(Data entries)
☆ ☆ ☆ ☆

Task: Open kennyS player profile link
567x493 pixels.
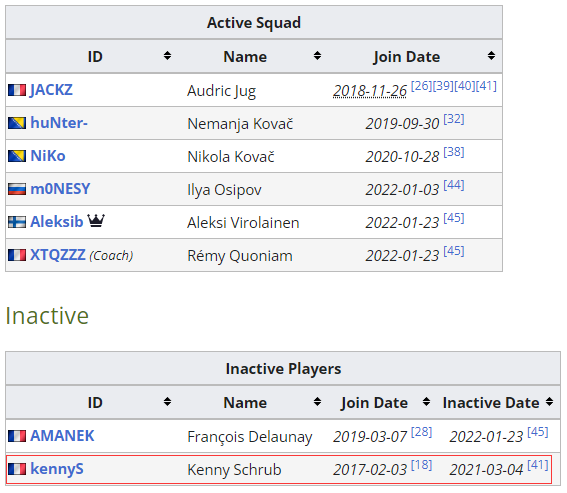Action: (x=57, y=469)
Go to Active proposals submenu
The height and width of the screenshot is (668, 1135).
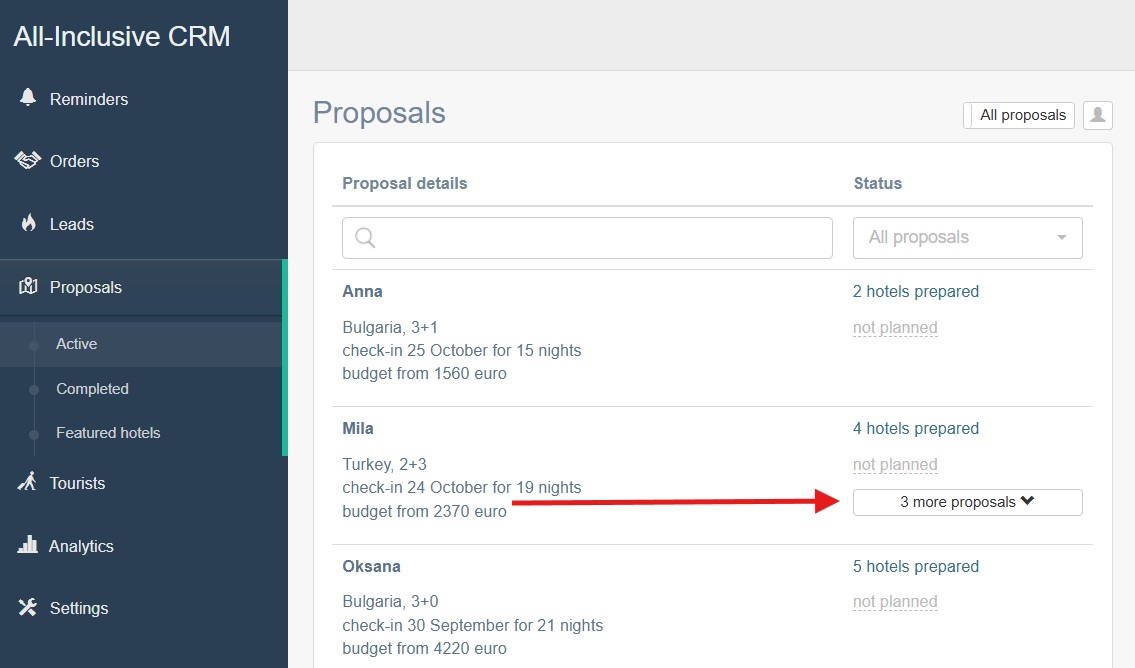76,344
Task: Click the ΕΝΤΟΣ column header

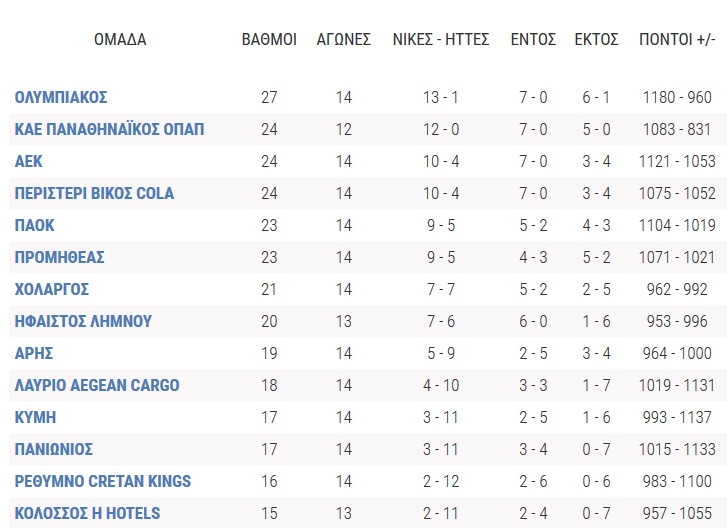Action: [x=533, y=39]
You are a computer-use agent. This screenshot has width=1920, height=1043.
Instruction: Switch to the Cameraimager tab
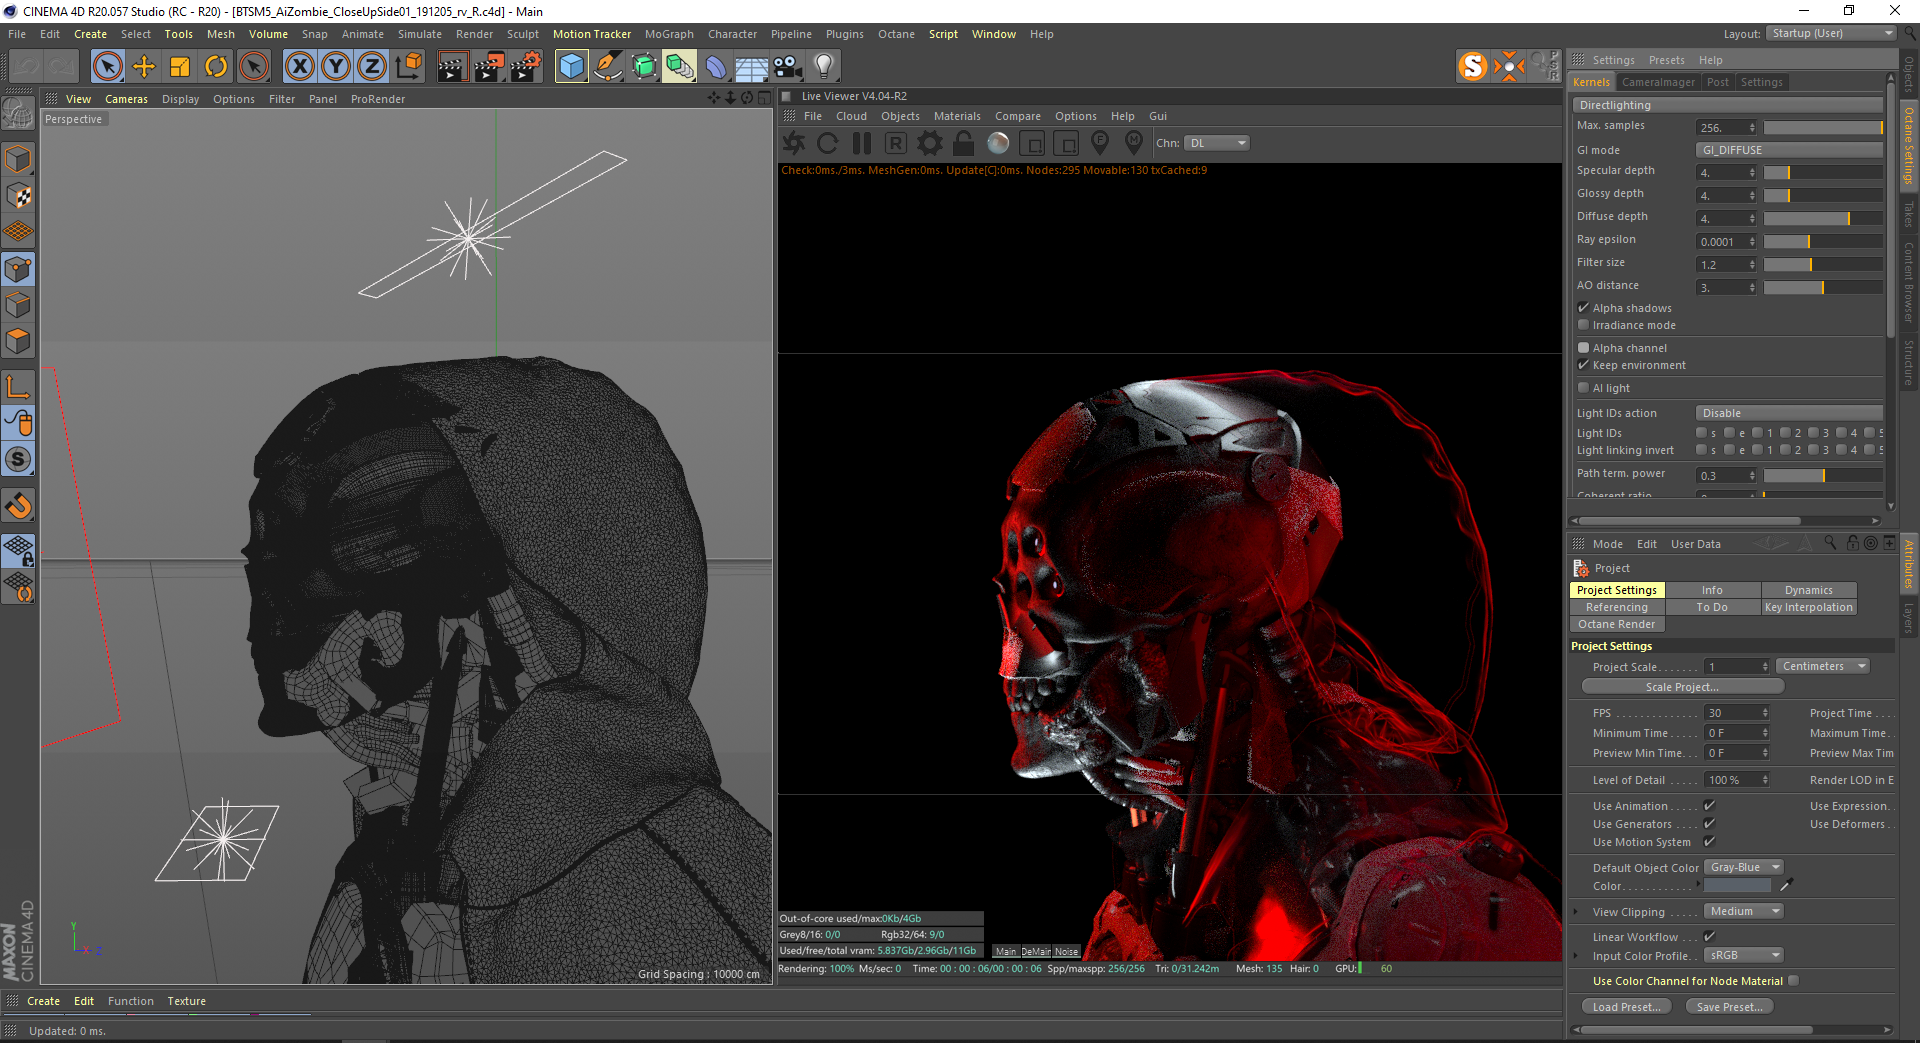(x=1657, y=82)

☆ ☆ ☆ ☆

→ PROBLEM DESCRIPTION: Though the entries above contain pictures, none should be copied; reproduce only the lines between the one holding "567x493 pixels." and the one holding "You are a computer-use", inclusive, exactly as written.

→ SOLUTION TO THIS TASK:
567x493 pixels.
Action: (x=57, y=469)
Go to Active proposals submenu
The height and width of the screenshot is (668, 1135).
76,344
Task: Click the ΕΝΤΟΣ column header

Action: [x=533, y=39]
You are a computer-use agent. This screenshot has width=1920, height=1043.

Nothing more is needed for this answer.